Von Pat Binder & Gerhard Haupt | Jan 2012Meeting Points ist eine multidisziplinäre Veranstaltungsreihe, initiiert 2004 von Tarek Abou El Fetouh, dem Direktor des Young Arab Theatre Fund. Seitdem wird sie von der in Brüssel ansässigen Organisation koordiniert. Die verschiedenen Editionen des Festivals finden an wechselnden Orten statt und sollen dazu beitragen, Verbindungen und Interaktionen mit und zwischen arabischen Künstlern herzustellen und zu fördern.
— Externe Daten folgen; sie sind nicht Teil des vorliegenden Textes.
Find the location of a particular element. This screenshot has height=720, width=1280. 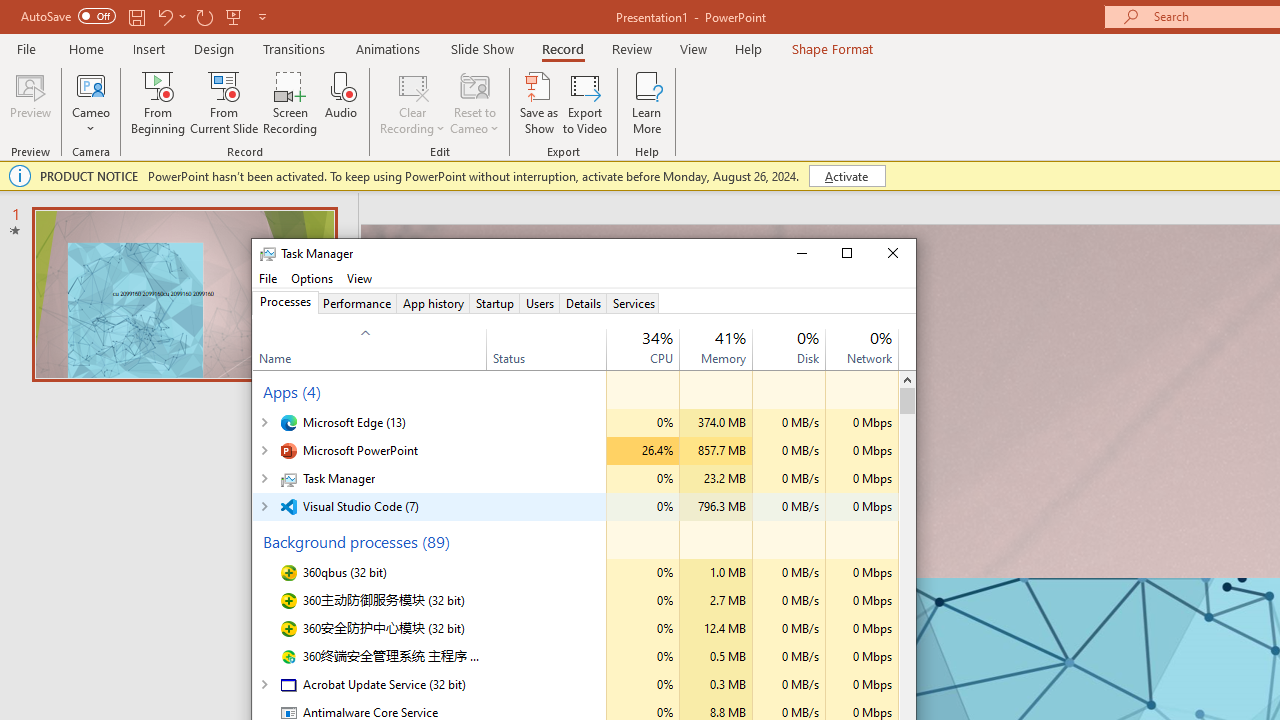

'Options' is located at coordinates (311, 278).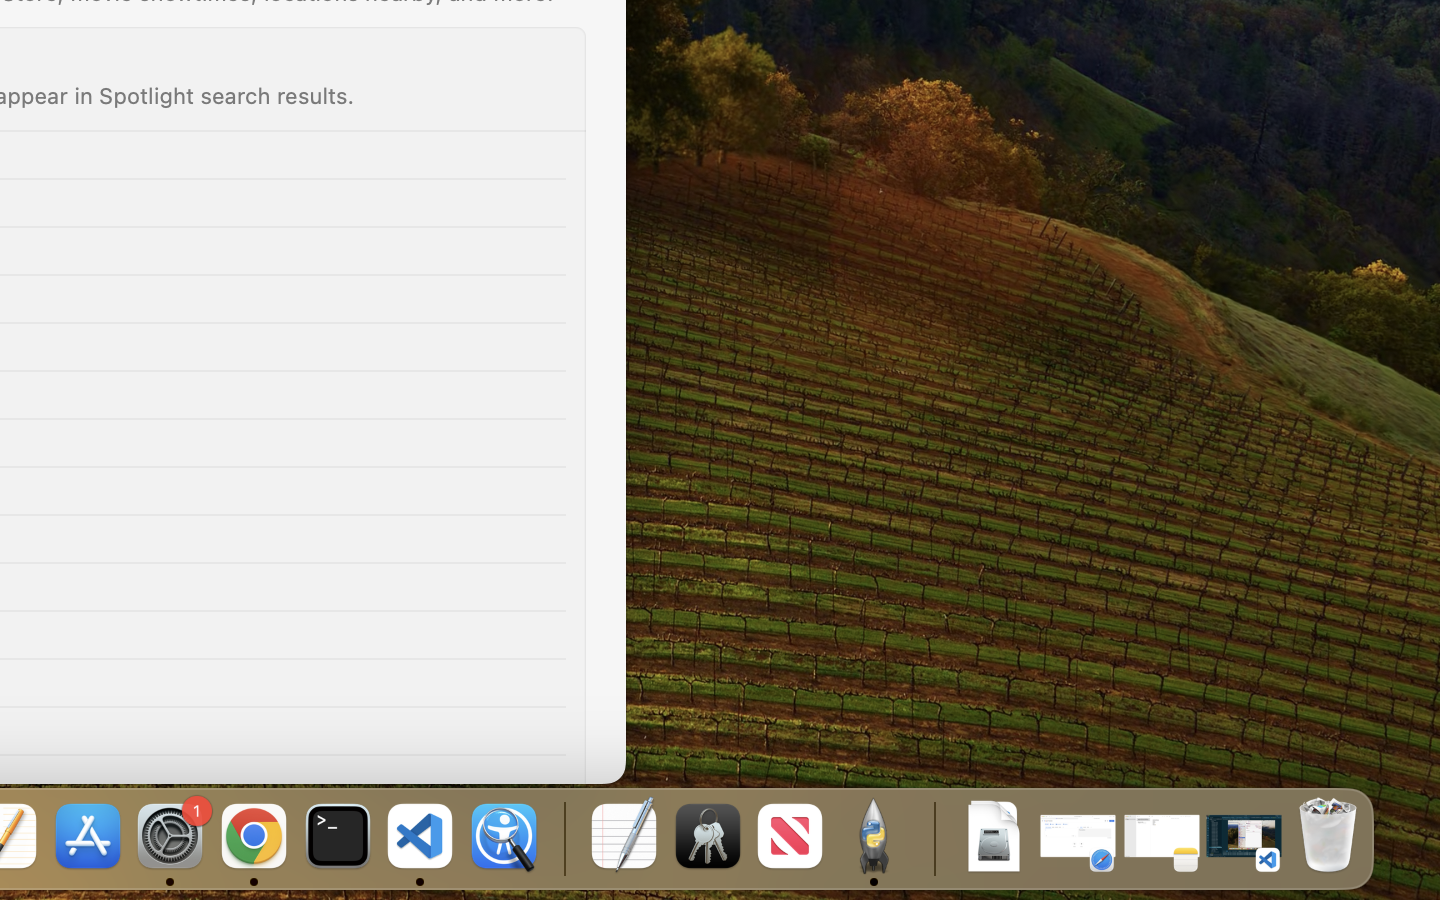 This screenshot has height=900, width=1440. What do you see at coordinates (562, 837) in the screenshot?
I see `'0.4285714328289032'` at bounding box center [562, 837].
Okwui Enwezor leitet die sechsten Meeting Points unter dem Thema Locus Agonistes: Practices and Logics of the Civic als ein "offenes Forum für emanzipatorische Logik, neue öffentliche Sphären in der Zivilgesellschaft und künstlerische Positionen in der arabischen und der westlichen Welt".
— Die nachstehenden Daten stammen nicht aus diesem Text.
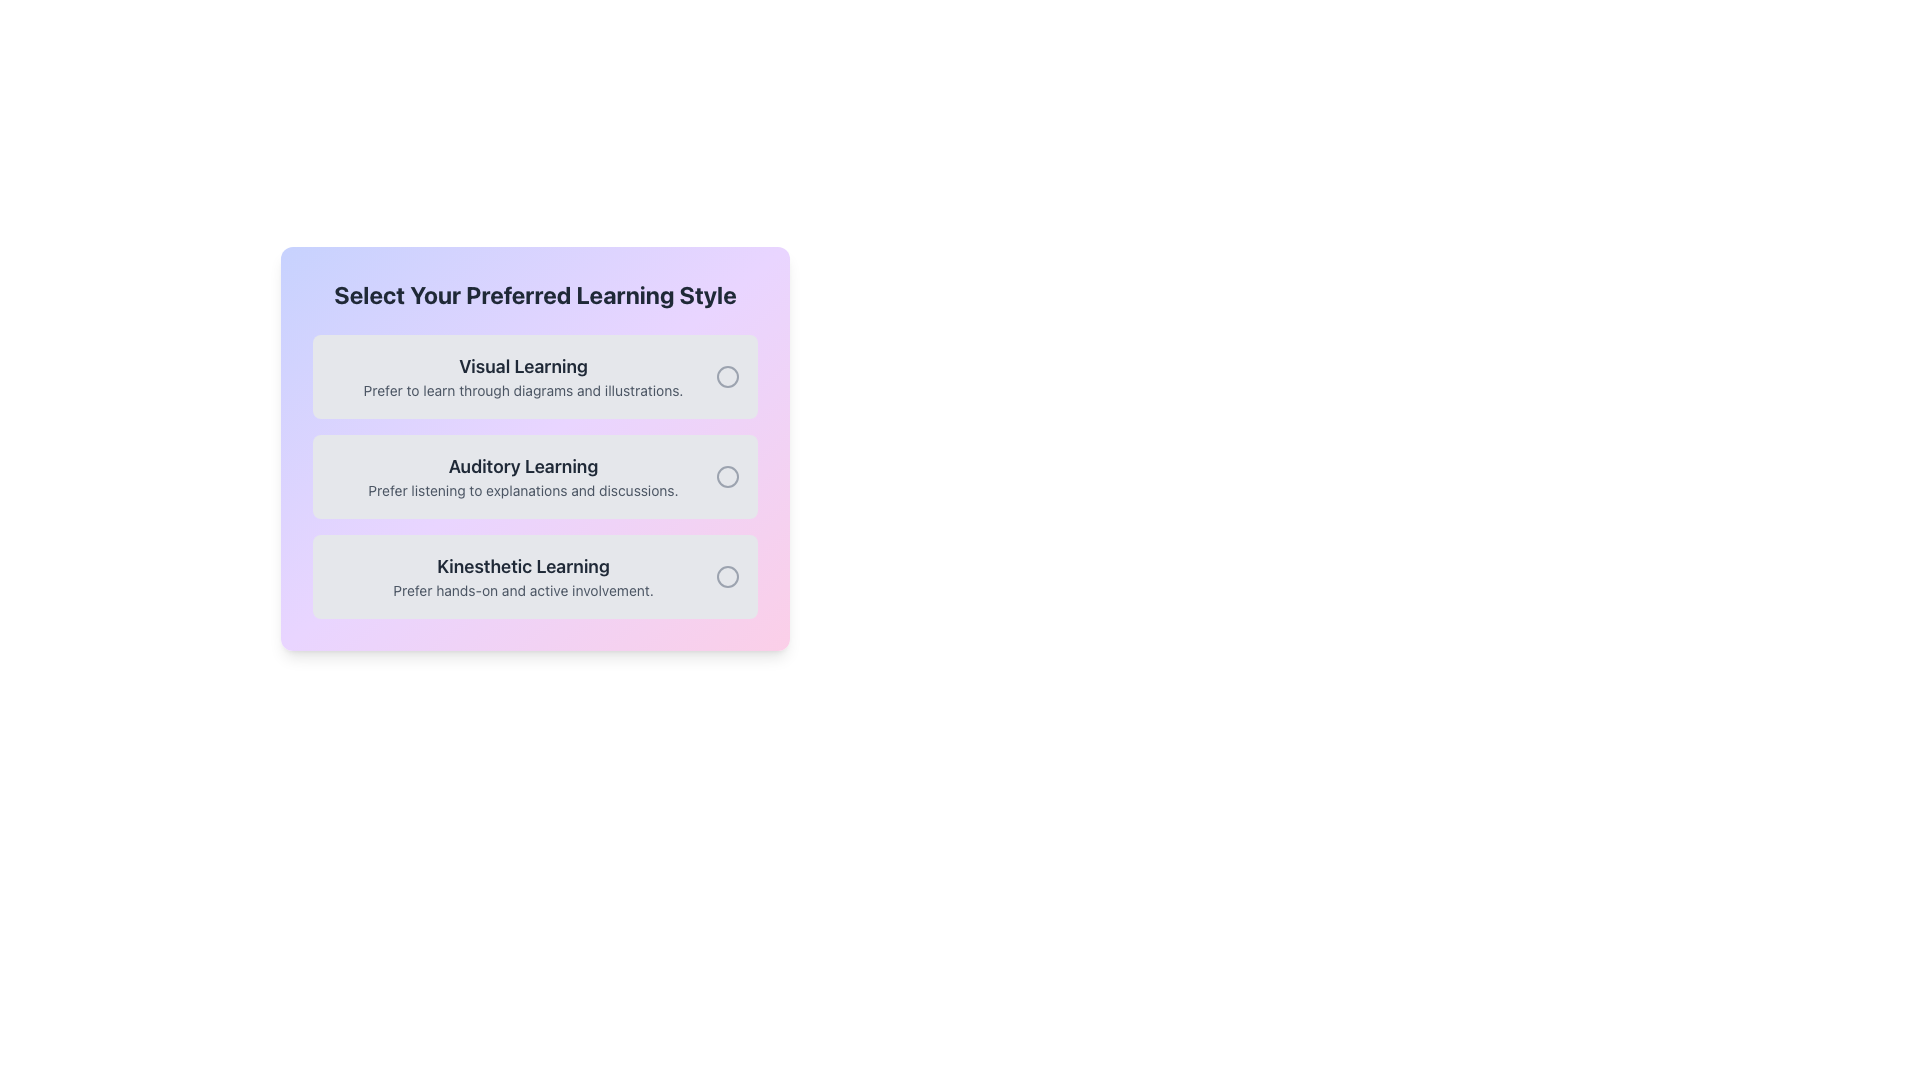 The width and height of the screenshot is (1920, 1080). What do you see at coordinates (727, 477) in the screenshot?
I see `the 'Auditory Learning' radio button` at bounding box center [727, 477].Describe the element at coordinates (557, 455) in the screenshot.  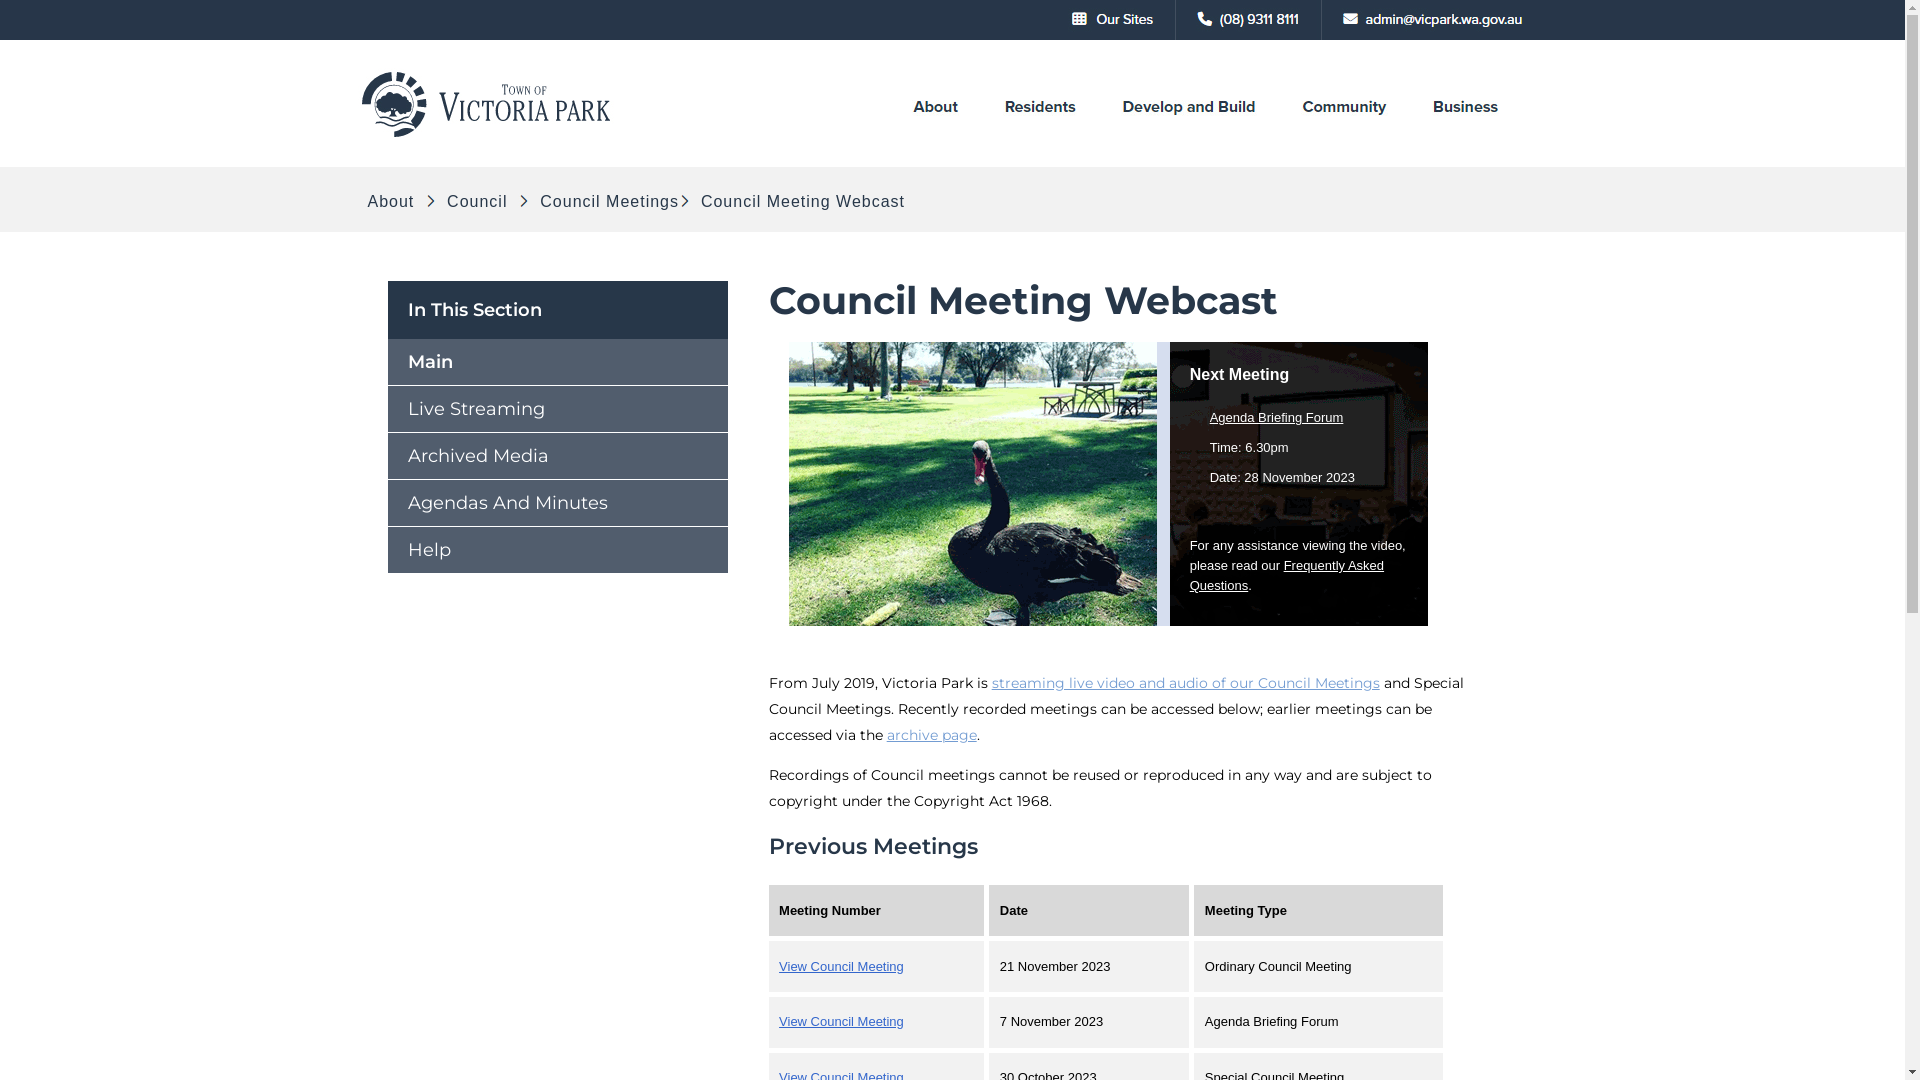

Nach Beirut und Brüssel (Damaskus musste abgesagt werden) machte Meeting Points 6 drei Tage lang im Haus der Kulturen der Welt in Berlin Station. Zum dortigen Programm gehörten Performances, Lesungen, Workshops, Rundtischgespräche, die Wiederaufführung von Mona Hatoums "The Negotiating Table" aus dem Jahr 1983 und Videos weiterer Performances der Künstlerin sowie eine Retrospektive des syrischen Filmschaffenden Omar Amiralay und Dokumentarfilme über die Aufstände in mehreren arabischen Ländern im letzten Jahr. Meeting Points 6 wurde von Okwui Enwezor mit seinem Vortrag zum Thema "Civitas, Citizenship, Civility: Art and the Civic Imagination" eröffnet, den er im Rahmen der Mosse-Lectures der Humboldt Universität Berlin hielt.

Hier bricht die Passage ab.